15. A method of imaging, comprising: detecting spectrums of light that are backscattered by an object at various depths of the object, each detected spectrum of light corresponding to a unique pixel of an en-face image of the object having an M×N pixel array and being output by a swept source light source;filtering data corresponding to the detected spectrums of light by applying a frequency filter corresponding to a depth of interest;selectively retaining the filtered data; andgenerating the en-face image of the object by performing a statistical calculation on the selectively retained data.

16. The method of claim 15, wherein the spectrums of light are the same.

17. The method of claim 15, wherein the spectrums of light comprise at least two different spectrums within the bandwidth of the swept source light source, the at least two different spectrums each comprising at least one unique wavelength of light.

18. The method of claim 15, further comprising: synchronizing the two-dimensional scanner with a duty cycle of the light source such that as an output of the light source changes spectrums, the two-dimensional scanner causes the light from the light source to be applied at a different location of the object.

19. The method of claim 15, wherein the two-dimensional scanner does not alter a location of light applied to the object while the light source is inactive.

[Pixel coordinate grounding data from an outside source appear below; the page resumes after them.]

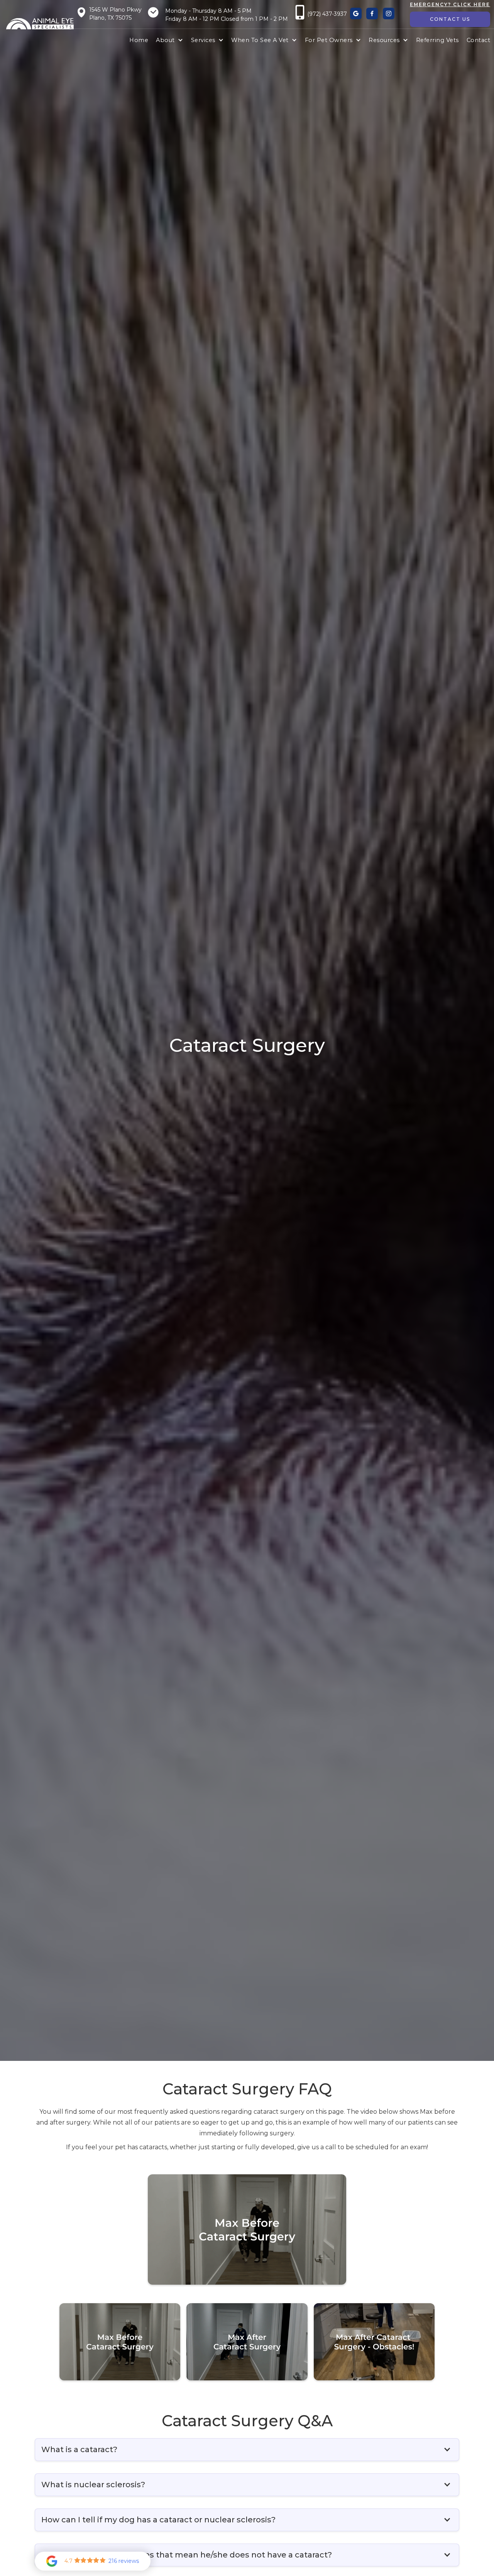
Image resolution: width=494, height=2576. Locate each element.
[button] (169, 40)
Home (138, 40)
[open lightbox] (247, 2229)
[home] (40, 23)
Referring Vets (437, 40)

20. The method of claim 15, wherein an instantaneous linewidth of the swept source light source is greater than 0.72 nanometers.

21. The method of claim 15, wherein a wavelength tuning range of the swept source light source is less than 0.017 nanometers.

22. The method of claim 15, wherein each pixel of the en-face image is generated by calculating the sum of the squared signal intensities for the detected light of the spectrum of light corresponding to each pixel.

23. The method of claim 22, wherein the en-face image is generated by normalizing pixels of the M×N pixel array corresponding to each of the at least two different spectrums.

24. The method of claim 15, wherein a bandwidth of the frequency filter is adjusted based on an estimate of curvature of the object and an evaluation of the en-face image.

25. The method of claim 15, wherein the light is applied and detected according to an interferometric system, the method further comprising: adjusting a path length of a reference arm of the interferometric system such that the path length of the reference arm and a path length of a detection arm of the interferometric system are equal at varying depths corresponding to a curvature of the object.

26. The method of claim 15, wherein the en-face image is a fundus image.

27. The method of claim 15, wherein the object is an eye ball.

28. The method of claim 15, further comprising aligning and/or tracking an eye ball based on the generated en-face image, wherein the method is performed at least in part by an interferometric system.

29. The method of claim 15, further comprising digitizing each detected spectrum at at least 15 sample points within the spectrum, the en-face image being generated at least in part from the digitized sample points.